Hi Immo, On Tue, May 3, 2011 at 1:05 PM, Immo 'FaUl' Wehrenberg <immo.ripe@be.free.de> wrote:
Malcolm wrote:
I am afraid I don't believe this policy should be adopted at this time.
I agree with that.
This is not a minor, administrative policy. It is (even if not intended as such) the first step in a process the end result of which would be a major change to the Internet architecture. I am afraid that the ultimate outcome could be that the Internet becomes more fragile as a consequence. True, it's only the first step. But if it's a step in the wrong direction, let's not do it.

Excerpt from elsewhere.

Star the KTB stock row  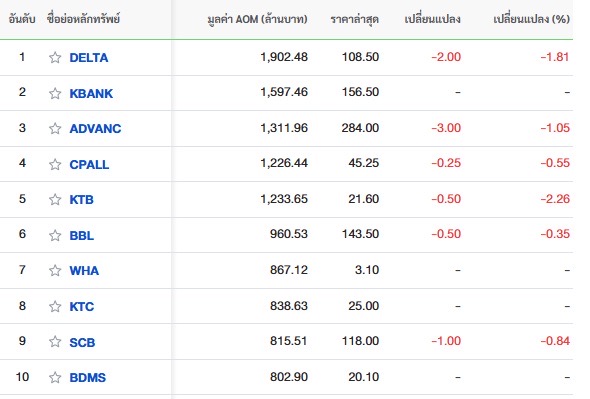tap(55, 200)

I'd like to add to the ones argueing that you are not forced to implement a policy based on the rpki: What point does this have if noone implements that? None, right, so all arguing in favour of this policy are convinced that one will imlement something based on that. So concider that: Once a serious amount of ASes (and exspecially carriers) have implemented policies based on RPKI, we will never get rid of that, at least not easyly. Just look at how good IPv6 is beeing adapted and how good we are getting rid of v4. ;)
So before we push that huge responsability that comes along with that RPKI certificates (and especially with the power of revocation either by not renewing an expired certificate or by CRL or something like that) into the RIRs, we should double and tripple think wether we are really willing to do that and wether the RIRs are stable and resistable enough to the political preassure that no matter will fall upon them really soon after gouvernments (and lobby groups, ...) notice.
[stuff where I pretty much agree with Malcolm deleted]
iii) Even if the problem is serious enough, whether alternative means to address it could be found that would mitigate these risks [2]. (For example, if the problem could be 80% solved using a model that does not give RIRs a power to revoke and expire certificates "needed" for routing, is the residual 20% of the problem really serious enough to warrant creating the risks I describe).
In order to respond to [2] here (and following a short discussion i had with Geoff after his talk yesterday): as the ressources are given out by the by IANA and the RIRs and the LIRs, so introducing an hirarchial approach that shadows the real assigning is a logical and the only usefull approach IMO.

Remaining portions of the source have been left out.